In July 2018, the Phoenix Park in Dublin won a Gold Award at the International Large Urban Parks Awards. The other winner was the Centennial Park in Sydney, Australia. It must be doing something right. The roads and paths are well maintained, and rubbish is sparse. As the largest enclosed public park in a European capital, it provides a rare city setting for reflection, tranquillity and isolation.
The Office of Public Works’ (OPW) strategic review of the Phoenix Park has received a lot of attention in recent weeks. The first objective in the plan is to review future tourism development potential, the second is to prepare a development plan for a visitor centre, the third to prepare a development plan for the Magazine Fort. “The great value of the Phoenix Park may be that it delivers fully on the brand promise of green spaces at the edge of the city”; “Enhancing the visitor experience,” we are told, “may help to spread the economic benefits of tourism within Dublin”; “It is the ambition of the Strategic Review to create new products and a visitor proposition aligned to the Dublin brand strategy.” Dublin is not a city now, it is a brand. The things in it are “products”.
The Phoenix Park could do some things better. The restoration of the Magazine Fort is a good idea. The proposal to refurbish the ramparts to make a “circuitous rampart walk” is a good idea. Cleaning and refurbishing the Magazine Stores is a good idea. A moat walk “within the dry bed of the old ditched ravelins” is also a good idea. But there are other plans that feel designed to encroach on the things that make the park great.
Complete gimmick
The Phoenix Park doesn’t need a large visitor centre. The park is the visitor centre. The proposal for the Ashtown Demense area includes “retail concepts”, aka shops. Why on earth would you propose retail units for the park? While connecting the Magazine Fort to the Memorial Gardens at Islandbridge is an interesting idea, the proposal for a funicular railway is a complete gimmick. Funicular railways are often in situ for generations, things that existed and became attractions – not imposed flypaper for tourists. The funicular railway at Castle Hill in Budapest has been in operation since 1870. The funicular railway at Barcelona’s Montserrat was built in 1918. But the most obnoxious proposal is to build large carparks, no matter what kind of language you shroud it in. “The resolution of the car parking issue may be contained within the methods employed by large events, such as Bloom,” the report says, “which temporarily colonises discreet parts of the park for temporary parking of cars. This transitory dynamic could be reproduced in a more permanent form with careful and well-designed car parking areas.”
What does a “careful” carpark look like, I wonder? Building car parks or extending them within the park is regressive.
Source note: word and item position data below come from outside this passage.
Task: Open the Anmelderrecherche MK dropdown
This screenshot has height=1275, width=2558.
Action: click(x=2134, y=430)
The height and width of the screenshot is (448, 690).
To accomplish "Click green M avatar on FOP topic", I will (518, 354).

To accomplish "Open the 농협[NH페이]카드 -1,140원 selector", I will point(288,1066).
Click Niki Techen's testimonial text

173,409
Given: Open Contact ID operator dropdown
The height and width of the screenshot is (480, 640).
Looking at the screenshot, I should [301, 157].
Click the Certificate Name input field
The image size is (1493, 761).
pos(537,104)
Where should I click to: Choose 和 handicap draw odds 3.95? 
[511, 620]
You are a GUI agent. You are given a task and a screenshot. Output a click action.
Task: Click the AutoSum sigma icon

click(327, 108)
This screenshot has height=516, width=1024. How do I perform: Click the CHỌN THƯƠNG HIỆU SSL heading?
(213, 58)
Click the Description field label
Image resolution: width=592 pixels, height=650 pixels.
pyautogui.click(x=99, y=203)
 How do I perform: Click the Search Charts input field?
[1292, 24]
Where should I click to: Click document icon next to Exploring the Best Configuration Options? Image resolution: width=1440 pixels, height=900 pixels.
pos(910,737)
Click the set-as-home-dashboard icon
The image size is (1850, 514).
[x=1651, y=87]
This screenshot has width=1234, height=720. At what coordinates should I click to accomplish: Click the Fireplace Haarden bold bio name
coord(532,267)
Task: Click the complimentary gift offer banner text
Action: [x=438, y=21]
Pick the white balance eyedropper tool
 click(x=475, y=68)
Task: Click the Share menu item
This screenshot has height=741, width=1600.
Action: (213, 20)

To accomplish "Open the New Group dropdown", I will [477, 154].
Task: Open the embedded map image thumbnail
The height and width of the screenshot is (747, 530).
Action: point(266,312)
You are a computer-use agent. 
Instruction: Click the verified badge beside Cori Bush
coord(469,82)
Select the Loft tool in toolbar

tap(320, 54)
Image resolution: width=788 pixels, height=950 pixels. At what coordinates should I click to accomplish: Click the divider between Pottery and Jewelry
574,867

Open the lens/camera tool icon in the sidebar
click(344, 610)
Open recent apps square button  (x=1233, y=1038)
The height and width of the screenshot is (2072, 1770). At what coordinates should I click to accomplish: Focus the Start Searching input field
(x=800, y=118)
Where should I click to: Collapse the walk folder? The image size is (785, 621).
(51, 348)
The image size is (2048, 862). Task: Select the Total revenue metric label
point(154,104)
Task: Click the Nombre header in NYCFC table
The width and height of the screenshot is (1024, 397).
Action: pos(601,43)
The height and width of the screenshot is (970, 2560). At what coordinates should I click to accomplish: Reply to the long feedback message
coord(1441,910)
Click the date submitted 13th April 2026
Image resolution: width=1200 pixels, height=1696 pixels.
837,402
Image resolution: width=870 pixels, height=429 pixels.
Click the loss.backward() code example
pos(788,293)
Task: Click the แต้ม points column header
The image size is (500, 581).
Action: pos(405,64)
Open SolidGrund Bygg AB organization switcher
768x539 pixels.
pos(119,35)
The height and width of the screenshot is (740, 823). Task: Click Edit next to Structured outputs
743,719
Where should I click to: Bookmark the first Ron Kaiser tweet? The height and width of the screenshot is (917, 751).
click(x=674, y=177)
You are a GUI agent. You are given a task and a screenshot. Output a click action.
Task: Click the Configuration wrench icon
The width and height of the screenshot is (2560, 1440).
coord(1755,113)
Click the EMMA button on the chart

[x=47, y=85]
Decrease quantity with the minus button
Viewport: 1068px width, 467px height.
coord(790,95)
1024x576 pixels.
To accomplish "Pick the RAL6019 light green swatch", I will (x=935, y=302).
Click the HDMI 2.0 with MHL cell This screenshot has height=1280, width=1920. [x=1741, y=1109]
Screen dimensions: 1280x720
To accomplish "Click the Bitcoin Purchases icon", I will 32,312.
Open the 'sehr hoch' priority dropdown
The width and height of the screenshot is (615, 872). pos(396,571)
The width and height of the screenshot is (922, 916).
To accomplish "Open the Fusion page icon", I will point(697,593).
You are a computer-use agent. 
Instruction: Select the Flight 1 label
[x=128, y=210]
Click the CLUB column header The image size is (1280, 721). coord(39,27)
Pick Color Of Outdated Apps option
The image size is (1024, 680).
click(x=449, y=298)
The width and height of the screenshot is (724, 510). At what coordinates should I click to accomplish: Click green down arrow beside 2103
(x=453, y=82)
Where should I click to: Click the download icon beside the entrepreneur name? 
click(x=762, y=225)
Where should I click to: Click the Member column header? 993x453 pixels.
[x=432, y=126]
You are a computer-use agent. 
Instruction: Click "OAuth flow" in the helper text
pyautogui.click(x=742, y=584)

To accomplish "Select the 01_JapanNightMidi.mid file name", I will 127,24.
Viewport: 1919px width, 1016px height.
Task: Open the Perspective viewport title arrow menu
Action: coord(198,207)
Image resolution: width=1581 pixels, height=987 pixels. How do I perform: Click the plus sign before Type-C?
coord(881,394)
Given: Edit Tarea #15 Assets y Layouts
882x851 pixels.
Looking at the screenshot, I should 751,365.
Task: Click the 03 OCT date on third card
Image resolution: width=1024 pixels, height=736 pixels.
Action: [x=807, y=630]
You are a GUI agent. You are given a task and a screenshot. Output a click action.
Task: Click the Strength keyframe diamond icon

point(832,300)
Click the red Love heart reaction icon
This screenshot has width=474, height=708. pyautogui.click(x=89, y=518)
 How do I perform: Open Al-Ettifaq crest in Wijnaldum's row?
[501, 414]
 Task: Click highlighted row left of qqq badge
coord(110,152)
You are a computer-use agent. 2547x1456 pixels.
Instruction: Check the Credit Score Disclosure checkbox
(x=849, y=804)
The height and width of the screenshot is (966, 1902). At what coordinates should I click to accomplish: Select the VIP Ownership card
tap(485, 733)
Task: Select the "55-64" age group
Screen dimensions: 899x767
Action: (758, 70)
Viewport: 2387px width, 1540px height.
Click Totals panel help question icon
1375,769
We should be moving beyond a car-focused city, not tarmacing over parkland.
We should be moving beyond a car-focused city, not tarmacing over parkland
One of worst developments in recent years in the Phoenix Park has been the influx of tourists feeding deer in the park. What gets a blind eye turned to it and what gets policed? The park’s gigantic papal cross, for example, was meant to be a temporary structure and never received planning permission. In 2018, barbecues were banned in the Phoenix Park.
An attitude of enforcement, rather than facilitation, typifies how many public spaces in Dublin are run. This is an attitude that overreacts to behaviour instead of communicating the issues and negotiating a situation that works for everyone.
Holiday let
The OPW has also proposed that Rose Cottage, a lodge in the park dating from about 1800, be refurbished and used as a short-term holiday let. What can better encapsulate the attitude towards hidden gems in Dublin than a plan to do them up, but only for tourists?
Any changes to the Phoenix Park need to be planned and conducted in a holistic manner, in proper communication with the people who use the park most frequently, not those who just pop in for an hour or two on a weekend in Dublin. More broadly, this obsessive tourist-first approach to development in Dublin will, ironically, ultimately have a negative impact on tourist experiences here.
Tourists want to see a real city with real character, not a theme park built around their visit. Those living in the city are sick of feeling increasingly adrift in it.
Over the last few years, Dublin has shifted utterly towards providing for tourists and transient populations. The prioritisation of student accommodation – where nearly 80 per cent of those living in them are international students – over affordable, multifaceted housing in the city, is changing the dynamic of old neighbourhoods and communities.
Knocking down creative spots to build aparthotels squeezes the cultural enjoyment out of the city
Knocking down creative spots to build aparthotels squeezes the cultural enjoyment out of the city. Developing “co-living” as an idea for people who work in Dublin for a year or so, as opposed to those who want to make a life in the capital, is short-termism in the extreme.
Building seemingly endless hotels where there could be apartments, is creating a siloed city and ring-fencing the city centre for visitors. The overall effect is a homogeneity that is erasing Dublin’s character.
Character may not be an explicit economic marker on a spreadsheet, but it is something money can’t buy. It is invaluable. We should be creating a city that sees value beyond percentage increases in tourism and “spend”, and a place that we can all enjoy, afford and play in.